*KETENTUAN LATIHAN*
Kembalikan tanpa perubahan bagian dari artikel tentang diagnosis malaria berbasis AI yang dimulai pada "Meski pengembangan teknologi" dan berakhir pada "akan dianalisis AI.".

*BAGIAN DOKUMEN*
━━━━━━━━━━━━━━━━

JAKARTA – Badan Riset dan Inovasi Nasional (BRIN), melalui Organisasi Riset dan Kesehatan, mengembangkan sistem diagnosis malaria dengan memanfaatkan teknologi Artifial Intelligence (AI).
Inovasi ini diungkapkan dalam pertemuan daring bertajuk Peran AI dalam Diagnosis Malaria pada Rabu, 7 Mei. Di pertemuan tersebut, Peneliti Ahli Utama Pusat Riset Biologi Molekuler Eijkman BRIN Puji Budi Setiah Asih menyinggung tentang pentingnya teknologi ini.
Faktanya, malaria merupakan salah satu masalah kesehatan yang sering ditemukan di Indonesia. Berdasarkan data Kementerian Kesehatan terkini, Papua menjadi wilayah dengan kasus malalria tertinggi. Provinsi tersebut menyumbang 88 persen dari total kasus malaria di Indonesia.
Melihat tingginya kasus malaria di Tanah Air, penanganan yang cepat sangat diperlukan. Oleh karena itu, BRIN mengembangkan pendekatan mikroskopis berbasis AI. Menurut Puji, pemanfaatan teknologi ini dapat membantu negara dalam mendiagnosis penyakitnya secara akurat.
"(pendekatan ini) akan membantu meningkatkan sensitivitas dan akurasi diagnostik, yang merupakan prasyarat untuk eliminasi malaria. Data yang digunakan dalam pengembangan ini berasal dari berbagai pelosok Indonesia, memungkinkan sistem untuk mengenali beragam spesies parasit malaria,” kata Puji.
Meski pengembangan teknologi ini berjalan lancar sejauh ini, Puji mengungkapkan bahwa mereka juga menghadapi beberapa kendala. Salah satunya adalah standarisasi pewarnaan yang teppat untuk gambar yang akan dianalisis AI.
BACA JUGA:
"Pengembangan AI di masa depan untuk mendiagnosis malaria itu tantangannya mengenai pewarnaan dan pengukuran algoritmanya tersebut," jelas Puji. "Tetap ada human error (dalam analisisnya)."

━━━━━━━━━━━━━━━━

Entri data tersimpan
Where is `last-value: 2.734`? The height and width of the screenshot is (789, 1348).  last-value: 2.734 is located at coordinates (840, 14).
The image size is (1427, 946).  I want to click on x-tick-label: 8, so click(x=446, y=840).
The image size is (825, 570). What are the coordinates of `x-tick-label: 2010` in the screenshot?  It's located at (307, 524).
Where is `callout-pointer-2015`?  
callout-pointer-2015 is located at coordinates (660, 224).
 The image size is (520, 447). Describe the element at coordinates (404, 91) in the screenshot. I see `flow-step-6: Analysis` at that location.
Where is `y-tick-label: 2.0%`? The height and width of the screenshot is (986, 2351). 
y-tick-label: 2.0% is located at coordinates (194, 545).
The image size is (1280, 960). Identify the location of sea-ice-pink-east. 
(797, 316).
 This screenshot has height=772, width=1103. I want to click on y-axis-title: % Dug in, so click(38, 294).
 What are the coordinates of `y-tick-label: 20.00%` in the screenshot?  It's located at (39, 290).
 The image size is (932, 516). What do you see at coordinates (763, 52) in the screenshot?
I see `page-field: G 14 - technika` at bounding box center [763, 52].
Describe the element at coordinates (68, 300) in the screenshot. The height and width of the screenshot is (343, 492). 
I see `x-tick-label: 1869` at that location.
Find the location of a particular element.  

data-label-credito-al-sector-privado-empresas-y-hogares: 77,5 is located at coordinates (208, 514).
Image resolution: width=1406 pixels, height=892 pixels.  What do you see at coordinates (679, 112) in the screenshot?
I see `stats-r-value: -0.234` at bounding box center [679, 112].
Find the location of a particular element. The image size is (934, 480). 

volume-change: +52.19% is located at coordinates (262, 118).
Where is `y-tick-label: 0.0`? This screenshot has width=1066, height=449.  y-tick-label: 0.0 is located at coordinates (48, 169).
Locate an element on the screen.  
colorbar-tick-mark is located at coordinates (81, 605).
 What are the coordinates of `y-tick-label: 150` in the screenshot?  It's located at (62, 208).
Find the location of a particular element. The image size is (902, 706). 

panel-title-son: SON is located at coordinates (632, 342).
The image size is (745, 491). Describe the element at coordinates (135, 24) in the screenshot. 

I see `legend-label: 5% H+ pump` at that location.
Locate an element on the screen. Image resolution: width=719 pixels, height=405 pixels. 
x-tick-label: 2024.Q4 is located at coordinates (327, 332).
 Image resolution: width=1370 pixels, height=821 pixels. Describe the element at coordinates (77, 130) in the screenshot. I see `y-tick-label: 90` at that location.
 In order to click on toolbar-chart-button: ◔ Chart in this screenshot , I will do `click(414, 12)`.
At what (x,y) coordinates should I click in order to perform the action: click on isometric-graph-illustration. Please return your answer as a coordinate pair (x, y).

━━━━━━━━━━━━━━━━

*HASIL TUGAS*
Meski pengembangan teknologi ini berjalan lancar sejauh ini, Puji mengungkapkan bahwa mereka juga menghadapi beberapa kendala. Salah satunya adalah standarisasi pewarnaan yang teppat untuk gambar yang akan dianalisis AI.